**Try it:**
Where a line holds the word "will", copy that line from the data below.

================

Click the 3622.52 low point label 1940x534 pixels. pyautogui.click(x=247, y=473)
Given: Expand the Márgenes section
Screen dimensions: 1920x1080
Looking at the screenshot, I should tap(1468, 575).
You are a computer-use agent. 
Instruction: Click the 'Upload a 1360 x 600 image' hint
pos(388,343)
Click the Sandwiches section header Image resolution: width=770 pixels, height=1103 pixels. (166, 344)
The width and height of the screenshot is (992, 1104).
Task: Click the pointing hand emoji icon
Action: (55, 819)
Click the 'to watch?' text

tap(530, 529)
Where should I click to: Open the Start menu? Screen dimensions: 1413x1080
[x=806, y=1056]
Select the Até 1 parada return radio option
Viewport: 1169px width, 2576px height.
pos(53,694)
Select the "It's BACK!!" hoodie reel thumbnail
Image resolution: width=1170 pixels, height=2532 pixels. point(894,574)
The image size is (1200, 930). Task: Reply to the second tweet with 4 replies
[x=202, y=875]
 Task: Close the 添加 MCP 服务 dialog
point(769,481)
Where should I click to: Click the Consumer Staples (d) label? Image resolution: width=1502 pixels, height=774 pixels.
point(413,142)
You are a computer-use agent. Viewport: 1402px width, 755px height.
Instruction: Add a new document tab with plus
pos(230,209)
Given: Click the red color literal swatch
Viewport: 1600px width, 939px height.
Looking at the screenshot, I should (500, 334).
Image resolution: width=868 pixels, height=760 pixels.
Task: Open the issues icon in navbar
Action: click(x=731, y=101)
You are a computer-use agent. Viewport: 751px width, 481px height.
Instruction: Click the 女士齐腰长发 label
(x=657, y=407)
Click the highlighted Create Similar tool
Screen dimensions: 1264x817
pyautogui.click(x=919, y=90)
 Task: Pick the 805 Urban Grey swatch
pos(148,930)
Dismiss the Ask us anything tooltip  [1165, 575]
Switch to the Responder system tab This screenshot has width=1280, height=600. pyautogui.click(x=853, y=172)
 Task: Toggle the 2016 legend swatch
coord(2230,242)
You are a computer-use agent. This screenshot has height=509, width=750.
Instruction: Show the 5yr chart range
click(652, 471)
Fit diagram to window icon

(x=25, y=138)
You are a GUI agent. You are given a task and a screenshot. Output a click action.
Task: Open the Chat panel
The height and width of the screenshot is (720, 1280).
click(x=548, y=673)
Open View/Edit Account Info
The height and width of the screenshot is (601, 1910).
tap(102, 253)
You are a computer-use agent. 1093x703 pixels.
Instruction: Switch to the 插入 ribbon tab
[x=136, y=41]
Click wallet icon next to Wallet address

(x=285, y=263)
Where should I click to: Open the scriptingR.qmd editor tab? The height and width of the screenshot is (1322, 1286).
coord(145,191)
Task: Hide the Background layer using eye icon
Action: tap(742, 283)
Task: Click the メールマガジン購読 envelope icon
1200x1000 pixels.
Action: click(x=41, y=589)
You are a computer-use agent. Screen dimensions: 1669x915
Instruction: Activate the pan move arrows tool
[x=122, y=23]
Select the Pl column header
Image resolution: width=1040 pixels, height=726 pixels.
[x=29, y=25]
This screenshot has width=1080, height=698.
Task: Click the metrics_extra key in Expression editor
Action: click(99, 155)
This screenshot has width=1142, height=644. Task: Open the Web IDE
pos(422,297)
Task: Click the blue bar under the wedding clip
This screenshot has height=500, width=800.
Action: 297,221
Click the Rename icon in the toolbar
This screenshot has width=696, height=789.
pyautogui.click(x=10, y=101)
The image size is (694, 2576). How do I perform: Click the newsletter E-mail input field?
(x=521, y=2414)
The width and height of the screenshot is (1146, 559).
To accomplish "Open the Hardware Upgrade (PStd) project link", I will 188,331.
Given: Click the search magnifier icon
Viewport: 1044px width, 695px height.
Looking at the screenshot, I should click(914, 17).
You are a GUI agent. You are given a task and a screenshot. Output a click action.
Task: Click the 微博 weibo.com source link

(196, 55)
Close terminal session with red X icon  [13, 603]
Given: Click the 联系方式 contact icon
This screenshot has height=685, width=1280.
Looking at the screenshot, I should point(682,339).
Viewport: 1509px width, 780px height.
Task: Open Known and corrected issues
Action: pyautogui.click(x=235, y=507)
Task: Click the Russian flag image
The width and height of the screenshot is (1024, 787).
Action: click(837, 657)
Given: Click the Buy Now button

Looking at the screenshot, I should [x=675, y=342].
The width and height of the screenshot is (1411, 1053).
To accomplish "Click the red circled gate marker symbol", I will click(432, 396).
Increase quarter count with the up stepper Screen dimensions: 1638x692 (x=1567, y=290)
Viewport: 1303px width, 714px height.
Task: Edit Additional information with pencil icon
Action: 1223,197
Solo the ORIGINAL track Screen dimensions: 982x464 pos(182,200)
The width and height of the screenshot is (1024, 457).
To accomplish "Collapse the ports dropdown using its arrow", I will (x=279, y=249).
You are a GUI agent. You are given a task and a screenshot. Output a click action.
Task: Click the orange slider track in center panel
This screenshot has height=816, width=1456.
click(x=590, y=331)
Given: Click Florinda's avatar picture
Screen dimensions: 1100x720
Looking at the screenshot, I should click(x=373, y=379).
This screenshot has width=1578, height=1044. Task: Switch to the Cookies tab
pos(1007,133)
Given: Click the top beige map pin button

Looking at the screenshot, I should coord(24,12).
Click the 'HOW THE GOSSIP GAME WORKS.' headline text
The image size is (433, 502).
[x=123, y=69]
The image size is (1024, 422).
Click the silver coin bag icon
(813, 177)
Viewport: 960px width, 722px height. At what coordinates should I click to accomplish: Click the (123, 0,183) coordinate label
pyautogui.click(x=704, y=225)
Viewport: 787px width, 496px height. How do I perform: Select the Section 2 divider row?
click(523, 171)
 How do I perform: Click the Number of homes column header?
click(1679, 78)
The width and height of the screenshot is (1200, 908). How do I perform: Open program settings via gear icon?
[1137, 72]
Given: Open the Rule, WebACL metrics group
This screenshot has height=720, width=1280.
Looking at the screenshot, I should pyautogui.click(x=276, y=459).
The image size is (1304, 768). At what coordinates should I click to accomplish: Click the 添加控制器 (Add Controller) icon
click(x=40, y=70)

================

**Response:**
To accomplish "Open the Hardware Upgrade (PStd) project link", I will 188,331.
To accomplish "Click the red circled gate marker symbol", I will click(432, 396).
To accomplish "Collapse the ports dropdown using its arrow", I will (x=279, y=249).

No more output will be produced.